_Problem details_
Check each statement below against the page text on school suspensions and charter districts. Answer yes or no for each, and quote the exact words of the text that decide it.
1. One in 10 Rhode Island students was suspended last year.
2. Hill's paper on charter districts runs ten pages.
3. Seven state charter laws would permit any district to become all-charter.

_Page text_
## start

One in 10 Rhode Island students was suspended last year, and either sent home or forced to sit in isolated rooms for hours. The Providence Journal looks at who is suspended (disproportionately black students), why (less for violent offenses than for truancy and tardiness), and with what result. You can find this multi-part series at http://projo.com/extra/suspensions/.

The University of Washington's Paul Hill has written a fine short background paper for the Progressive Policy Institute on "charter districts," an idea that has been gaining interest as the charter-school movement has spread. (President Bush, it may be recalled, also proposed a "charter states" program, although Congress knocked the stuffing out of it.) In five pages, Hill explains his version of a charter district, namely a public school district that charters all its schools instead of running any of them directly. (Another concept of a charter district would be one that obtains freedom from state regulations, union contract constraints and other impediments to operating its schools as it thinks best, in return for demonstrated improvements in pupil achievement. One can also envision a hybrid of those two concepts.) He notes that several U.S. school systems are already all-charter, that several more are moving in that direction, and that seven state charter laws would permit any district to do likewise. Appended to this paper is a useful one-page synopsis by Andy Rotherham of Chester-Upland, Pennsylvania's recent move (under strong state pressure) to out-source all of its schools that weren't already public charter schools. You may obtain it from Progressive Policy...

## end

Word and element location data
## start

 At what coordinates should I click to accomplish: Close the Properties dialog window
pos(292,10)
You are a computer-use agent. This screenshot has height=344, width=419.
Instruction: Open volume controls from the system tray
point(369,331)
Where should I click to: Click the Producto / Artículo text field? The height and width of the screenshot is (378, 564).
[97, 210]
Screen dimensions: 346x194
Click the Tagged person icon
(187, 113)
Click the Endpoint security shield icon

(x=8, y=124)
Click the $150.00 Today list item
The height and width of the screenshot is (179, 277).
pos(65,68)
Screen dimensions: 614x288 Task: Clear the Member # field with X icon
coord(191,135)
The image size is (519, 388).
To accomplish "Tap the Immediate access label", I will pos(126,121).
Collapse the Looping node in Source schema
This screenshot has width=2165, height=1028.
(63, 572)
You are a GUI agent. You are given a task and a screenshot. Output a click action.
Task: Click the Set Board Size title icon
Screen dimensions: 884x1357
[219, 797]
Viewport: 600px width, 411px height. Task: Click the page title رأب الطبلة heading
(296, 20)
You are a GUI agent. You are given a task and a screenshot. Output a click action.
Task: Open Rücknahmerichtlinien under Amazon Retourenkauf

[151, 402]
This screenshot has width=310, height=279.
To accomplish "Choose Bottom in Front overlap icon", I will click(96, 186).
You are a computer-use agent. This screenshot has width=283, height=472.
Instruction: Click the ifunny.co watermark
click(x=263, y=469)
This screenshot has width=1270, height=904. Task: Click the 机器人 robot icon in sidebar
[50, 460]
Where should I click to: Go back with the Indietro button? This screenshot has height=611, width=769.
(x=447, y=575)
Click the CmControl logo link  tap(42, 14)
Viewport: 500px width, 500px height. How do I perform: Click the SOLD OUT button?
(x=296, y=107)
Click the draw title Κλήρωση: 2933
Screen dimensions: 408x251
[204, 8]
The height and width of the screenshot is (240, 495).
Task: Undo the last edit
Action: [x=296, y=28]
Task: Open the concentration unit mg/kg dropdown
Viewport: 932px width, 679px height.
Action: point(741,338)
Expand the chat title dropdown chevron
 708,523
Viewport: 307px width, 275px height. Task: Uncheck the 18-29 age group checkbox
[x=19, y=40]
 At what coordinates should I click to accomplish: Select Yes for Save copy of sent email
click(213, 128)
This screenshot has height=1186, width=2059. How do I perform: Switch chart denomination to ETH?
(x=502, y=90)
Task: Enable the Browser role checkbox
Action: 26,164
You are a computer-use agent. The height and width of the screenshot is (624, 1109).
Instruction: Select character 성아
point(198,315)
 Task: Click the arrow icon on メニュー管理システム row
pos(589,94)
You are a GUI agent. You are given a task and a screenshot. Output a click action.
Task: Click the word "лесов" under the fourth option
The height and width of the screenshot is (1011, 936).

## end

_Output for this exercise_
1. Yes: "One in 10 Rhode Island students was suspended last year"
2. No: "In five pages, Hill explains his version of a charter district"
3. Yes: "seven state charter laws would permit any district to do likewise"